Write out each line of the records below as one string in a JSON list, skipping blank lines and leaving out the pictures.

— start of Stored rows —

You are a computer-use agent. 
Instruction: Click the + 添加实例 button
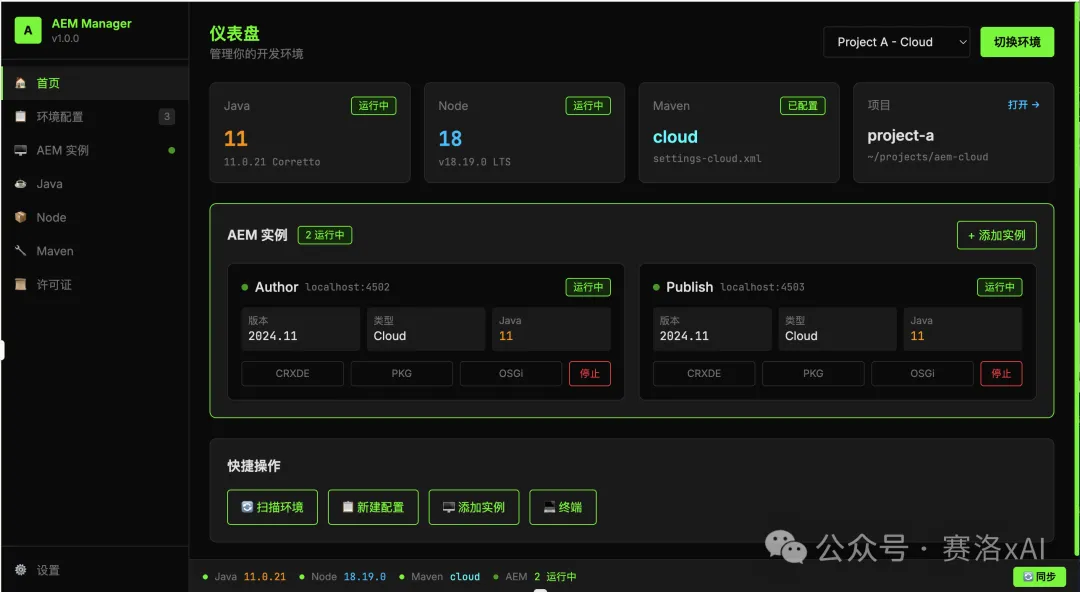coord(996,235)
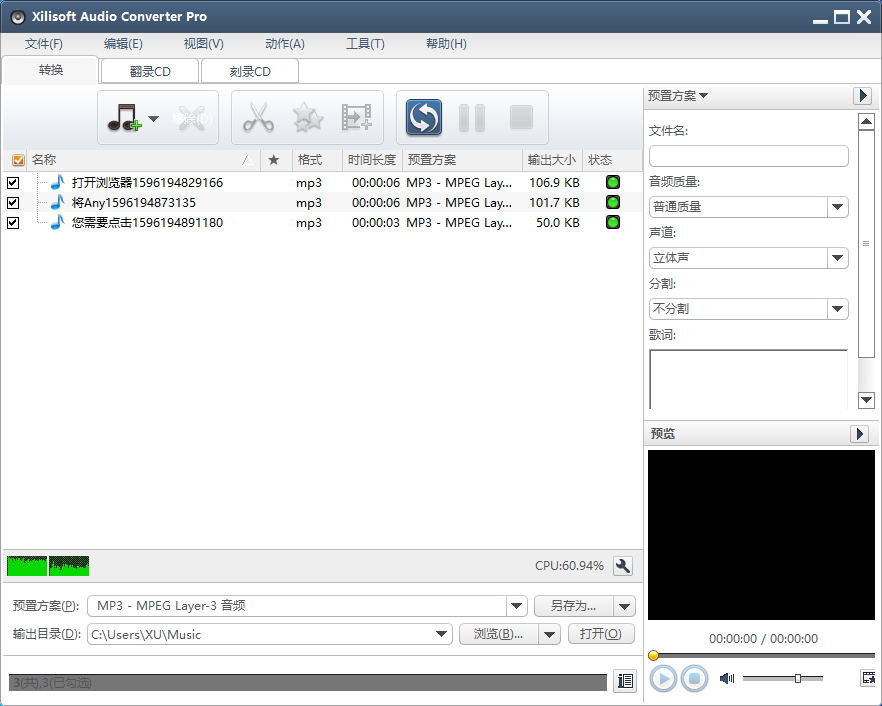This screenshot has height=706, width=882.
Task: Click the 打开(O) button
Action: coord(601,634)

— end of Stored rows —

**Written solution**:
[
  "You are a computer-use agent. ",
  "Instruction: Click the + 添加实例 button",
  "coord(996,235)",
  "This screenshot has height=706, width=882.",
  "Task: Click the 打开(O) button",
  "Action: coord(601,634)"
]